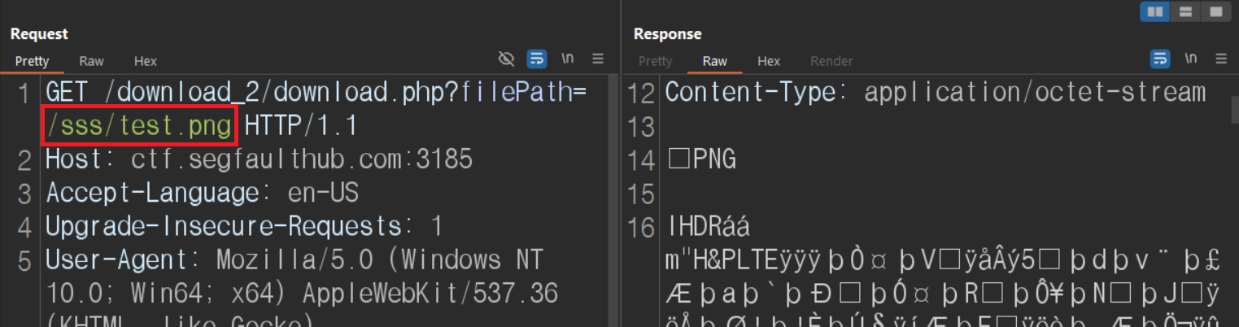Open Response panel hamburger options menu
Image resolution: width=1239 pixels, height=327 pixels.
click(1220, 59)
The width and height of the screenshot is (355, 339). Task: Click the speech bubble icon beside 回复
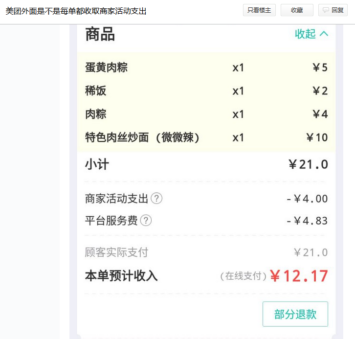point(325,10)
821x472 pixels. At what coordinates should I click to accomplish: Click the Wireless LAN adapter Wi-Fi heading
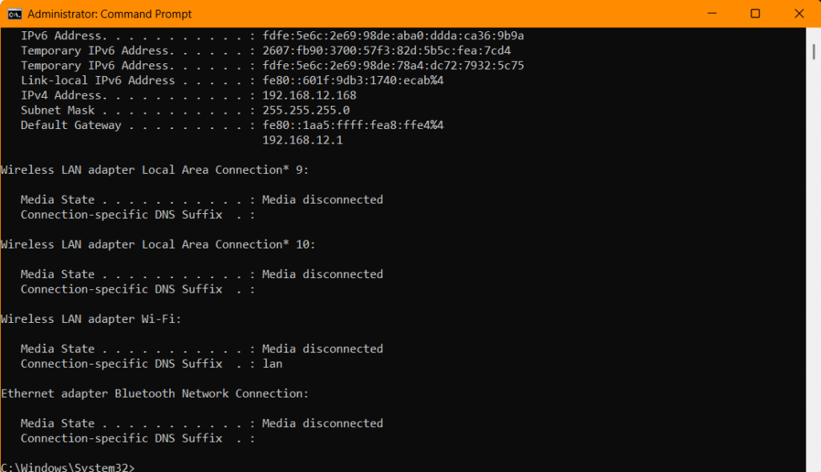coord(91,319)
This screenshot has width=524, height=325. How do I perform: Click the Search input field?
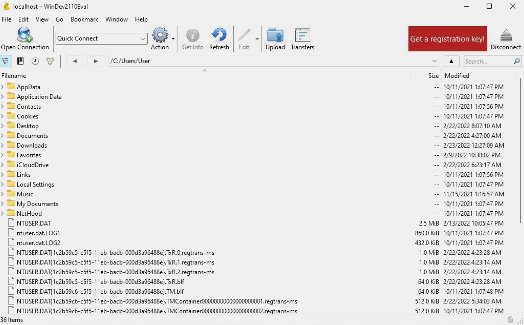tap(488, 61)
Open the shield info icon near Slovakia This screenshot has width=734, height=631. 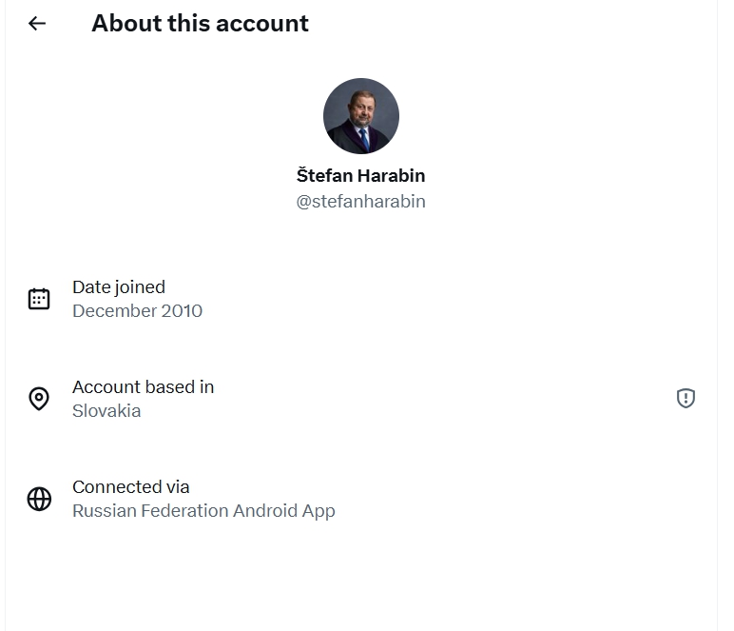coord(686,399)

--*--

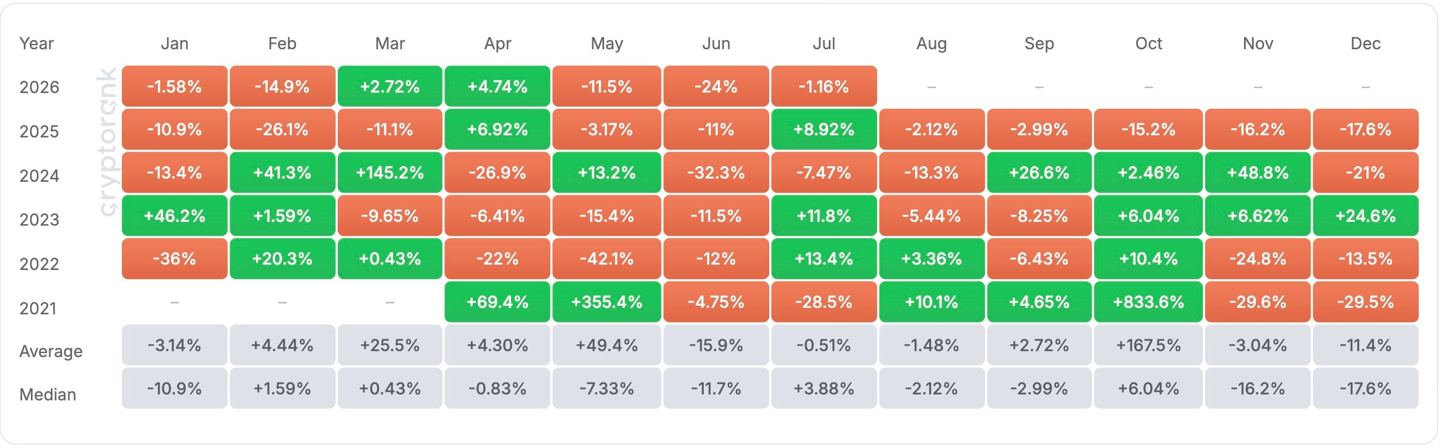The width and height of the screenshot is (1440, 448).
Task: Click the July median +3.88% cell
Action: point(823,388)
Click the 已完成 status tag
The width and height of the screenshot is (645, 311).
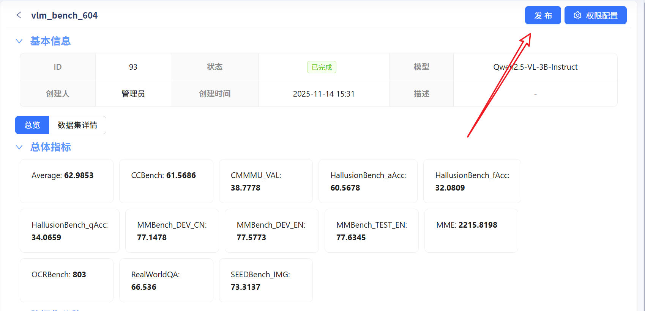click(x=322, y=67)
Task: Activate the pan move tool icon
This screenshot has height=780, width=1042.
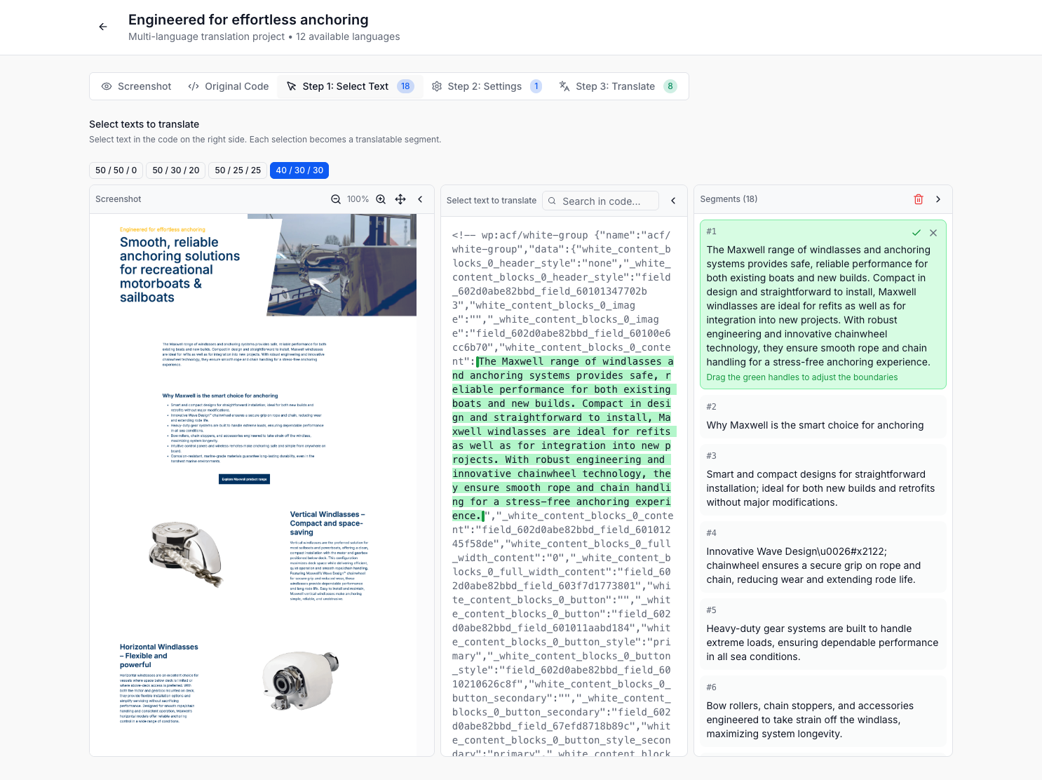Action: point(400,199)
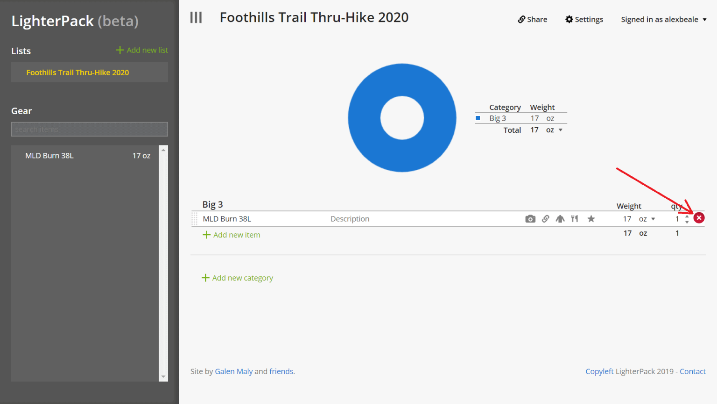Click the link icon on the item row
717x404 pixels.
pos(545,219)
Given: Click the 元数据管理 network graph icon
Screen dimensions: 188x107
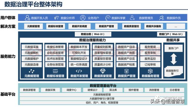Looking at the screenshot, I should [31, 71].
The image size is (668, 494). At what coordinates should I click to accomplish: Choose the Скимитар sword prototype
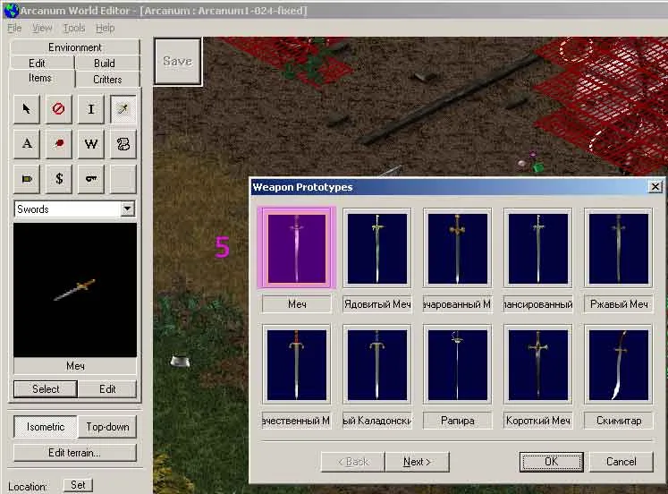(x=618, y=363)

--*--

* Aim: Reproduce the stretch from the line containing "Open Response panel hamburger options menu" through the line containing "point(325,10)", substituting "chat bubble" for "speech bubble" and leaving everything else unchanged. Omit the pictures from the reproduction.

* Task result:
Open Response panel hamburger options menu
Image resolution: width=1239 pixels, height=327 pixels.
click(1220, 59)
The width and height of the screenshot is (355, 339). Task: Click the chat bubble icon beside 回复
point(325,10)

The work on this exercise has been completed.